=== Listed entries ===

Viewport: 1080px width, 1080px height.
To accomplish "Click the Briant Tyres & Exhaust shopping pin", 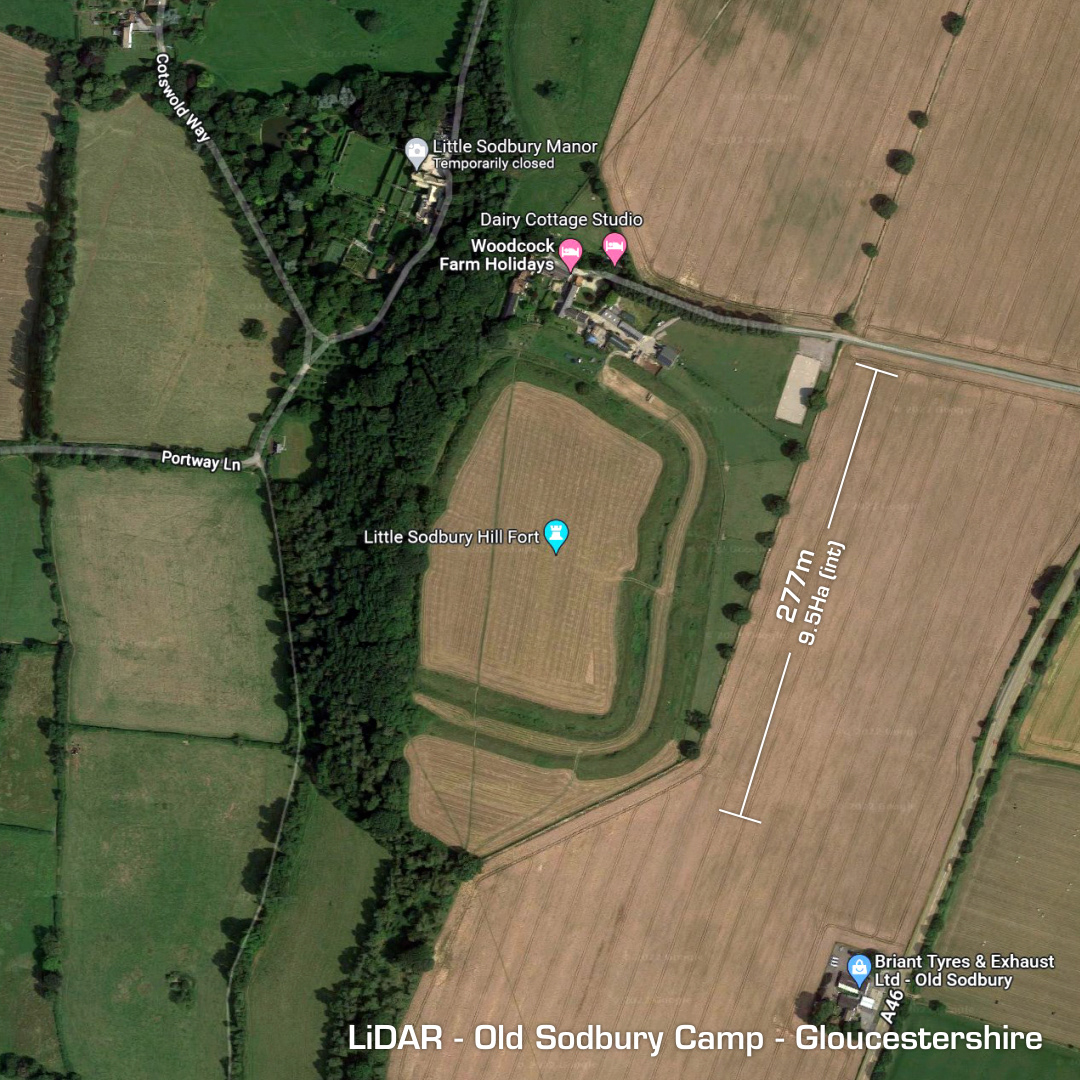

===
=== Listed entries ===

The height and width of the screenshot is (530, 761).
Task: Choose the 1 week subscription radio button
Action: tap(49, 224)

===

## [Exercise]
Reproduce exactly the lines above starting at the line containing "Viewport: 1080px width, 1080px height." and ending at the line containing "the Briant Tyres", including both, but not the pictures.

## [Answer for the task]
Viewport: 1080px width, 1080px height.
To accomplish "Click the Briant Tyres & Exhaust shopping pin", 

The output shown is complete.